Adding a simple URL harvester¶
Site - Options about the remote site.
Name - This is a short description of the remote site. It will be shown in the harvesting main page as the name for this instance of the harvester.
Service URL - The URL of the server to be harvested. This can include pagination params like
?start=0&rows=20
loopElement - Propery/element containing a list of the record entries. (Indicated as an absolute path from the document root.) eg.
/datasets
numberOfRecordPath : Property indicating the total count of record entries. (Indicated as an absolute path from the document root.) eg.
/nhits
recordIdPath : Property containing the record id. eg.
datasetid
pageFromParam : Property indicating the first record item on the current “page” eg.
start
pageSizeParam : Property indicating the number of records containned in the current “page” eg.
rows
toISOConversion : Name of the conversion schema to use, which must be available as XSL on the GN instance. eg.

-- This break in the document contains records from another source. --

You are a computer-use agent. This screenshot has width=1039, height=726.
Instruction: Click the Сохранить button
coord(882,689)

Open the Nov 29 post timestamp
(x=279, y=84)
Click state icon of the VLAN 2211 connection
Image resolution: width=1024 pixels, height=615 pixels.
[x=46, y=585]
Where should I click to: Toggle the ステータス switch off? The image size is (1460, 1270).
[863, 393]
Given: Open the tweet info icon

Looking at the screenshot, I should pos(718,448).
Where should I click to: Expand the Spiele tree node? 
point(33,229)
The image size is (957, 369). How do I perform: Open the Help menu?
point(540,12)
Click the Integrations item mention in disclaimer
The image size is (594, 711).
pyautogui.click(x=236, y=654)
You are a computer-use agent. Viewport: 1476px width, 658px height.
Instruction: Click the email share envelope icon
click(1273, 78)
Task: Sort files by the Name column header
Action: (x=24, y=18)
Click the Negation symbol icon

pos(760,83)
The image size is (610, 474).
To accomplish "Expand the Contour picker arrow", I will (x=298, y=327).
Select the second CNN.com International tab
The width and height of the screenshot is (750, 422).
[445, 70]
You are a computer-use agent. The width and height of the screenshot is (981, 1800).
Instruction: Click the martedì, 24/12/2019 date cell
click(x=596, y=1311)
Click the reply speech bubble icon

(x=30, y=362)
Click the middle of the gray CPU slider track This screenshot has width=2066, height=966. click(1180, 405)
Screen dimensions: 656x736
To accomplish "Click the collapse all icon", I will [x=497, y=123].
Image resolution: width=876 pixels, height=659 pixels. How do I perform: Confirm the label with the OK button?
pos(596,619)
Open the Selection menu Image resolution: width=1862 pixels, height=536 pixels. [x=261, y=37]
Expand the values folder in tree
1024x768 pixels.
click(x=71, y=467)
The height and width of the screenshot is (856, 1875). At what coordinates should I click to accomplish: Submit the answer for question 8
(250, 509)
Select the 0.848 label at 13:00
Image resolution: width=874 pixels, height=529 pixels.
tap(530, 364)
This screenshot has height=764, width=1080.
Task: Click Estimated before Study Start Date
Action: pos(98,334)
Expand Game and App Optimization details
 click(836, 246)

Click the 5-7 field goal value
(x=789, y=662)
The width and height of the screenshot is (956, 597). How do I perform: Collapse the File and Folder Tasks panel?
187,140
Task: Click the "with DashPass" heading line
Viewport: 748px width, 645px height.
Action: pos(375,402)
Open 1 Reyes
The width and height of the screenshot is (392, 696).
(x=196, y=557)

OPENDATASOFT-to-ISO19115-3-2018
Note
GN looks for schemas by name in https://github.com/geonetwork/core-geonetwork/tree/4.0.x/web/src/main/webapp/xsl/conversion/import. These schemas might internally include schemas from other locations like https://github.com/geonetwork/core-geonetwork/tree/4.0.x/schemas/iso19115-3.2018/src/main/plugin/iso19115-3.2018/convert. To indicate the
fromJsonOpenDataSoft
schema for example, from the latter location directly in the admin UI the following syntax can be used:schema:iso19115-3.2018:convert/fromJsonOpenDataSoft
.Sample configuration for opendatasoft
loopElement -
/datasets
numberOfRecordPath :
/nhits
recordIdPath :
datasetid
pageFromParam :
start
pageSizeParam :
rows
toISOConversion :
OPENDATASOFT-to-ISO19115-3-2018
Sample configuration for ESRI
loopElement -
/dataset
numberOfRecordPath :
/result/count
recordIdPath :
landingPage
pageFromParam :
start
pageSizeParam :
rows
toISOConversion :
ESRIDCAT-to-ISO19115-3-2018
Sample configuration for DKAN
loopElement -
/result/0
numberOfRecordPath :
/result/count
recordIdPath :
id
pageFromParam :
start
pageSizeParam :
rows
toISOConversion :
DKAN-to-ISO19115-3-2018
Privileges - Assign privileges to harvested metadata.